'Innocents and Others' by Dana Spiotta: EW review
Innocents and Others: A Novel
“This is a love story,” Innocents and Others begins. And it will say that again more than once, though conventional romance is almost entirely sidelined in Dana Spiotta’s tricky, unsettling novel. Instead, she’s interested in other kinds of connections—the feverish intensity of female friendships, the single-minded focus of obsession, the sudden communions that spring up between strangers. But most of all, Innocents is about its three main characters’ lifelong love affair with cinema—“black-and-white movies, Technicolor movies, glistening silent movies, short and long movies, old and contemporary movies, funny slapstick movies, deep subtitled movies, glorious American movies”—and the magic it takes to make them.
That’s what bonds Meadow Mori and Carrie Wexler when they first meet in junior high in 1980s Los Angeles. Meadow is sleek and arty and aloof where Carrie is chubby and awkward; Meadow has wealthy parents and a bedroom suite in Bel Air, Carrie is a latchkey kid with a single mom and a daily after-school date with The Love Boat and Three’s Company reruns. Together, though, they can spend hours watching and talking about films, and dreaming of making their own. As their teenage dabbling extends into young adulthood and then middle age, Meadow earns acclaim for her stark, esoteric documentaries while Carrie veers toward directing mildly subversive mainstream comedies. And one of them will find an eventual subject in Jelly, an enigmatic woman known for cold-calling powerful Hollywood men and drawing them into chaste but passionate relationships that she refuses to move from the telephone into the real world.

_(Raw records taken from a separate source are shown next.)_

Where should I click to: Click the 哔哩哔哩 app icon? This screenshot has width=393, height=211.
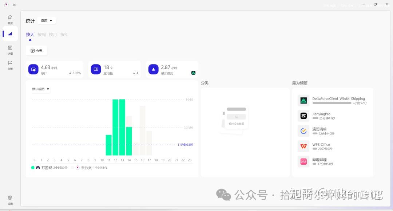coord(303,161)
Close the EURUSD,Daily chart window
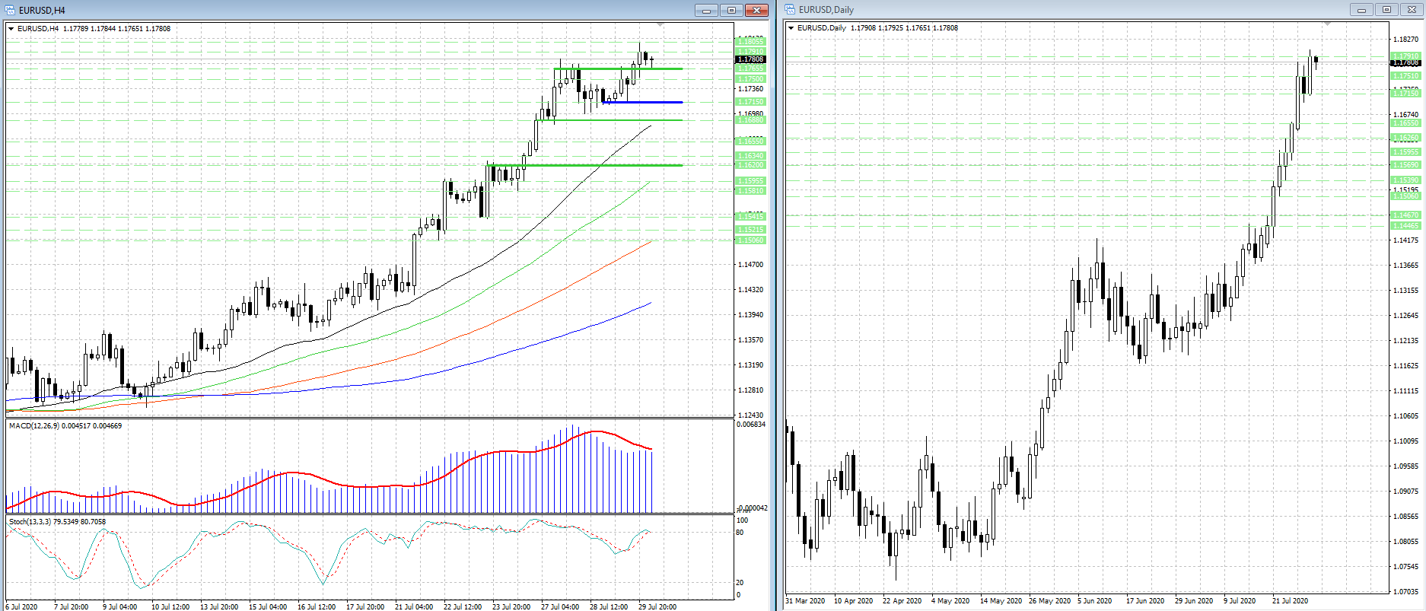Screen dimensions: 1426x611 (1411, 10)
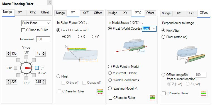Viewport: 212px width, 105px height.
Task: Click the ruler icon in the XY panel
Action: click(100, 92)
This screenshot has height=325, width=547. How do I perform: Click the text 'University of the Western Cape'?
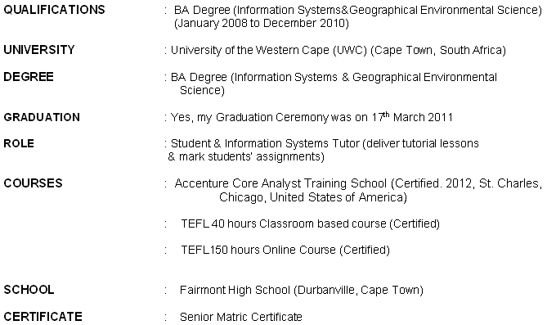[x=249, y=50]
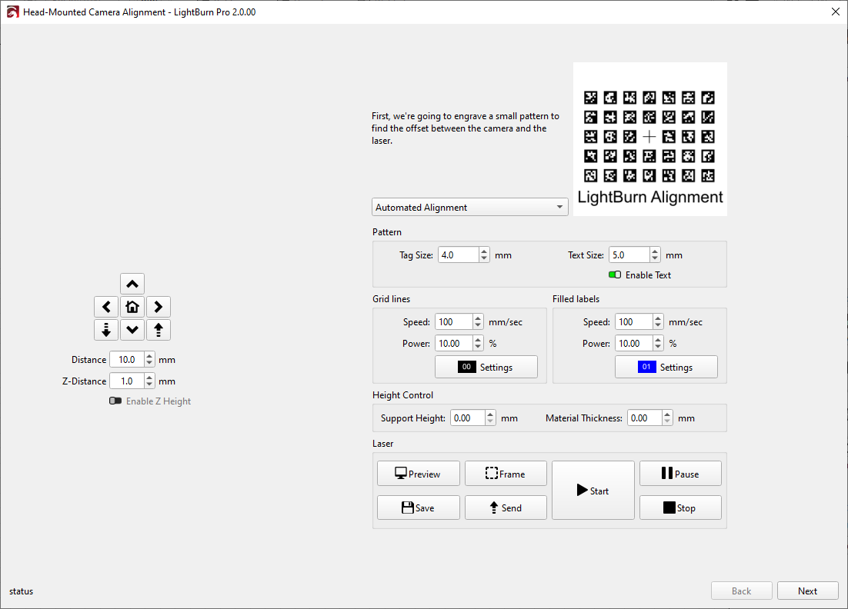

As a novelist, Spiotta is cool in both senses of the word: Her books, including the prizewinning Stone Arabia and Eat the Document, are praised for their taut modernity and lauded by literary supernovas like Don DeLillo and George Saunders. But she can also be chilly emotionally, and it’s not until late in Innocents’ disjointed narrative that her remove falls away. “It feels good,” Meadow marvels near the end, “to lose her indifference, to move outside her own experience for an instant.” It suits Spiotta, too. B
OPENING LINES “This is a love story. My boyfriend used to, used to. Now he is. Enormous. He says he worries about exposure, books, articles, lies, truth. Everything.”